Danach sah es am Abend des 15. April gar nicht aus. In Echtzeit beobachtete das Weltpublikum auf seinen Bildschirmen, wie die Flammen gen Himmel züngelten, immer weitere Teile erfassten, wie sich der schmale, mehr als 90 Meter hohe Vierungsturm schließlich nicht mehr auf dem Dach halten konnte und krachend ins Innere stürzte.

Das Unheil nahm seinen Lauf, es schien nicht aufzuhalten zu sein. Auf Luftaufnahmen sah die Kirche wie ein großes brennendes Kreuz aus. Pariser und Touristen rannten auf die Straßen, beteten, sangen religiöse Lieder. Es war tieftraurig. Und zugleich führte der Schrecken dieses Abends die Menschen zu einer Art spirituellem Akt zusammen, wie ihn Paris seit langer Zeit nicht mehr erlebt hatte. Es schien, als würde das gotische Gotteshaus im Moment seines Niedergangs noch einmal seine Kraft der Transzendenz entfalten.

Die Anteilnahme auch unter Nichtchristen war dabei groß, schließlich ist die Kathedrale eng mit der Geschichte des Landes verbunden. In den Revolutionsjahren galt sie als Symbol der Monarchie und verlor im Bildersturm wichtige Kunstwerke; 1804 ließ Napoleon sich hier zum Kaiser krönen. International beliebt wurde die Kirche durch Victor Hugos 1831 erschienenen Roman "Der Glöckner von Notre-Dame", der die Schönheit der Gotik feierte.

Mitte des 19. Jahrhunderts restaurierte der Architekt Eugène Viollet-le-Duc den Bau und ersetzte fantasievoll fehlende Skulpturen und Wasserspeier, auch der Vierungsturm war seine Erfindung. Später malten die Impressionisten immer wieder die Fassade und überführten das Bild der Kathedrale damit in die Moderne. Bei so viel Symbolkraft und einer so langen Geschichte ist es kein Wunder, dass Paris-Liebhaber auf der ganzen Welt sich von den Bildern des Brandes getroffen fühlten.

Schnell wurde dieses Gefühl für die Verletzbarkeit großer Kunst von Populisten und Nationalisten missbraucht, die meinten, in dem Brand ein Symbol für den angeblich drohenden Untergang des christlichen Abendlandes erkennen zu können. Und manche Linke echauffierten sich über die Aufmerksamkeit, die die lodernde Kirche erhielt. Dass französische Milliardäre einander sogleich mit Spendenangeboten im dreistelligen Millionenbereich übertrafen, erschien ihnen angesichts anderer Notstände auf der Welt degoutant.

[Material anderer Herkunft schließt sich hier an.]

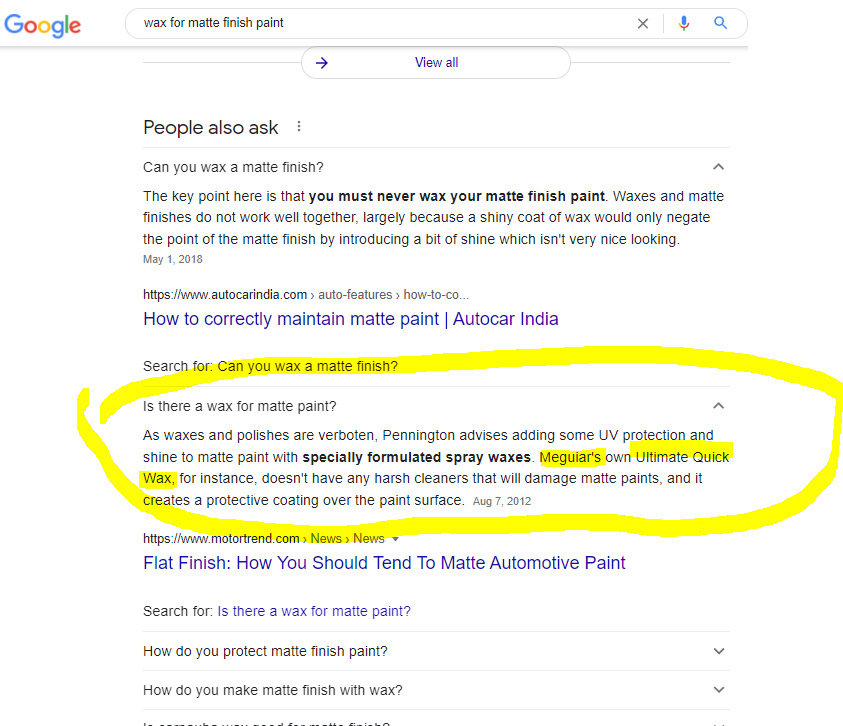Start voice search with microphone icon
The height and width of the screenshot is (726, 843).
coord(683,23)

Erst als Präsident Emmanuel Macron den Wiederaufbau zur Chefsache erklärte, schwenkte die Debatte um: Seither geht es um das Wie, nicht mehr um das Ob. Ein eigens beschlossenes Gesetz für eine schnelle Restaurierung von Notre-Dame, angestrebt innerhalb von fünf Jahren, setzte denkmalpflegerische Regeln teils außer Kraft - zum Entsetzen von Fachleuten, die erklärten, wie aufwendig ein nachhaltiger Neuaufbau ist. Noch nicht ausdiskutiert ist die Frage, was überhaupt wiedererrichtet werden soll - der mittelalterliche Zustand des Daches? Der beliebte kleine Vierungsturm aus dem 19. Jahrhundert, so wie er vor dem Brand aussah? Das Holzdach, das vom Gewicht her passt, aber wieder abbrennen kann? Oder soll eine feuerfeste Stahlkonstruktion her, die aber womöglich zu statischen Problemen führen kann? Wie wäre es gleich mit einem durchsichtigen Glasdach, oder zumindest mit einem Vierungsturm, dem man das 21. Jahrhundert auf den ersten Blick ansieht?

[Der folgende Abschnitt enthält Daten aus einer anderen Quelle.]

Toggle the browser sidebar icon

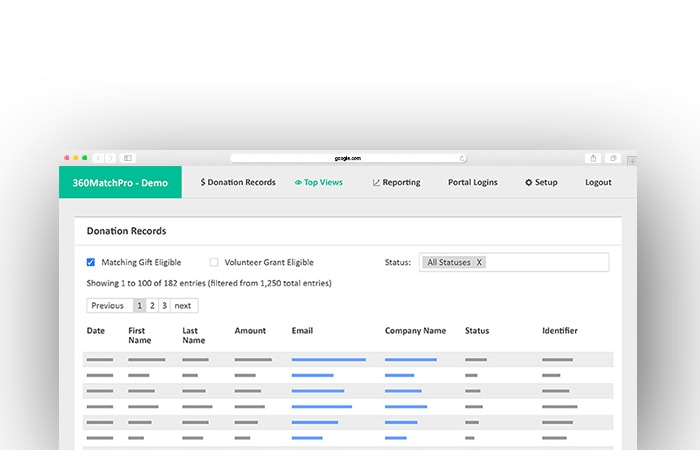click(128, 158)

Einig sind sich alle darin, dass die irgendwann hoffentlich einmal wiedereröffnete Kirche besser geschützt werden muss als früher. Der Brand hat viel mit zu laxen Sicherheitsmaßnahmen zu tun, mit zu wenig und nicht gut genug ausgebildetem Sicherheitspersonal, mit falscher Gefahreneinschätzung am Brandtag, mit nicht ausreichend überwachter Elektrik bei den Instandsetzungsarbeiten in dem Turm, der als erster Feuer fing.

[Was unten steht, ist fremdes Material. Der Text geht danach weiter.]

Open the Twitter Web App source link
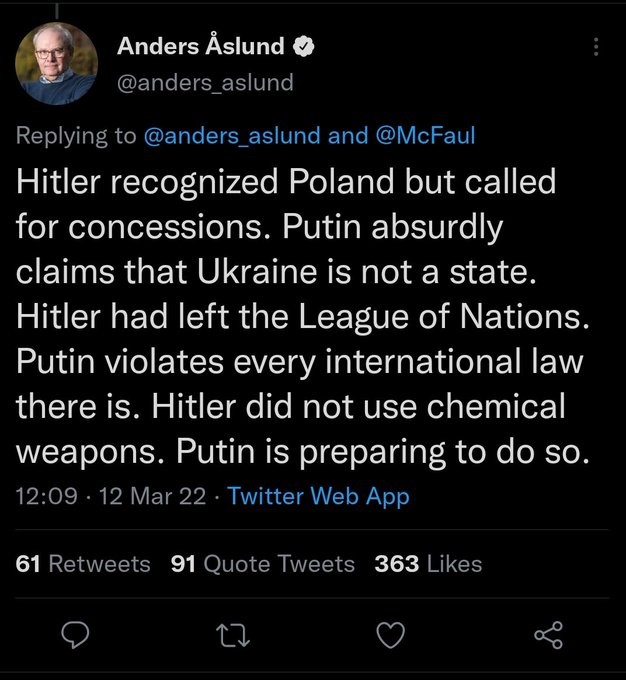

Die große Notre-Dame, so erschien es vor dem 15. April, steht schon so lange an der Seine, sie erträgt auch Sparmaßnahmen und Nachlässigkeit bei der Sicherheit. Doch das stimmte nicht. Seit dem Unglück werden nun überall in Europa die Brandschutzbestimmungen in alten Kirchen geprüft. Wiedererwacht ist das Bewusstsein dafür, wie fragil auch die mächtig wirkende Gotik sein kann und wie viel fehlen würde, gäbe es die Kirchen des Mittelalters einmal nicht mehr.